Elektron Nedir? Özellikleri Keşfi Elektronların Kuantum Teorisi
Elektron Nedir: Eksi (-) bir temel elektrik yüküne sahip atomaltı parçacığına elektron denir. e-veya β- sembolleri ile gösterilir. Lepton adlı atomaltı parçacık grubuna dahildirler. Elektronun bileşenleri veya bilinen bir alt yapıları olmadığından temel parçacıklar olarak düşünülürler. Kütleleri, protonların yaklaşık 1/1836’sı kadardır.
![Elektron](https://www.elektrikrehberiniz.com/wp-content/uploads/2014/02/elektron-266x300.jpg)
Atom Proton, Nötron, Elektron
Atomun üç bileşeni proton, nötron, elektrondur. Atomu maddenin en küçük birimi kabul eden teori ile, elektriğin taneciksel bir yapı içinde bulunduğu sonucuna varılır. En küçük elektrik yükü taşıyan ve atomu oluşturan bu tanecik elektrondur.
Çekirdeğin etrafında hareket edebilen elektronlar negatif yüklü (-) parçacıklardır. Çekirdeği elektrik yükünden oluşan zırh şeklinde kuşatmışlardır. Elektronlar çekirdeğin etrafında döndükleri gibi kendi etraflarında da dönerler.
Bir atomu dünya büyüklüğüne getirdiğimiz zaman elektron bir elma kadar olur. Elektronlar çekirdeğin içinde olan nötron ve protonların iki binde biri kadar küçüktür. Atomlar o kadar küçüktür ki örnek olarak bir toz şekerinin bile atomlarını saymak için milyonlarca yıl gerekmektedir.

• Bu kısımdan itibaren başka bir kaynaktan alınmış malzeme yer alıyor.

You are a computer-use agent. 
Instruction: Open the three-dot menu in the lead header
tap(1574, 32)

Atom, mikroskobik olarak ölçülebildiği için 3 boyutlu olarak kabul edilmektedir. Bu da, proton ve nötronun da 3 boyutlu olduğu anlamına gelmektedir. Elektron ile birlikte atomda daha başka temel parçacıklar da bulunmaktadır: Bunlar kuark ve gluondur. Kuark, proton ve nötronu oluşturan temel parçacıktır. Gluon ise kuarkları birbirine bağlanmasını sağlar.

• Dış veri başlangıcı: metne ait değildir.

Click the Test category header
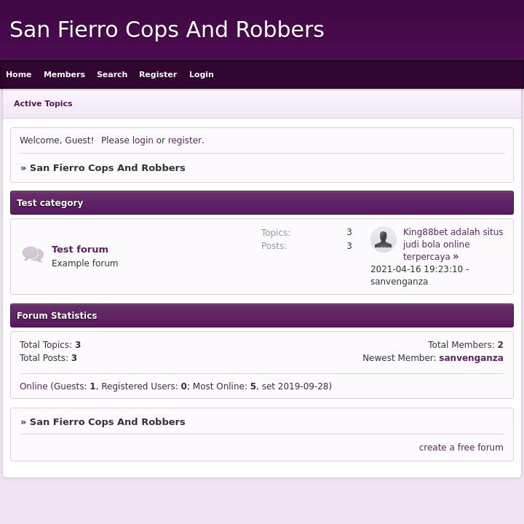524x524 pixels. [x=50, y=203]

Maddenin temel parçacıklarını oluşturan elektron, kuark ve gluon ise tek boyutlu yani nokta parçacıklardır. Elektronlar hem parçacık hem dalga özelliklerini gösterirler. Bu sayede diğer parçacıklarla çarpışabilir ya da kırınabilirler.

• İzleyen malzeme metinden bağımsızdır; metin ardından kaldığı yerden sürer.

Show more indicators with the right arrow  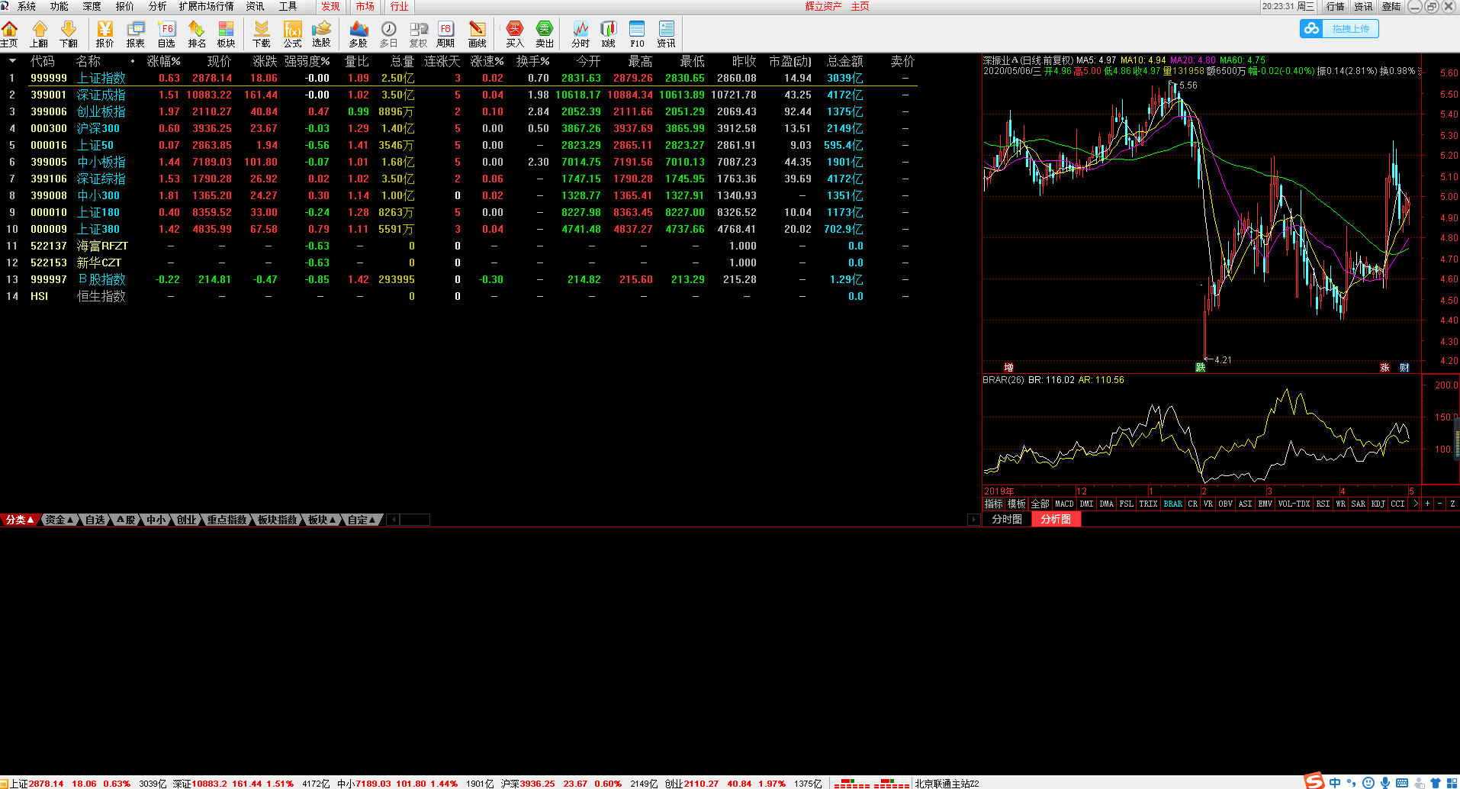click(x=1415, y=504)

Nokta parçacıkların boyutunu anlamak için CERN’ de bulunan hızlandırıcılarda bu parçacıkları kafa kafaya çarpıştırmaktır. Çarpışan parçacıklar, daha küçük parçacıklara dönüşüyorsa, bu parçacığın tek boyutlu olduğu anlamına gelmektedir.
Elektronlar; ısıl iletkenlik, elektrik, manyetizma, kimya gibi çeşitli fizik fenomeninde etkindirler. Bunun yanı sıra; kütle çekimsel, elektromanyetik ve zayıf kuvvetlerde de yer alır.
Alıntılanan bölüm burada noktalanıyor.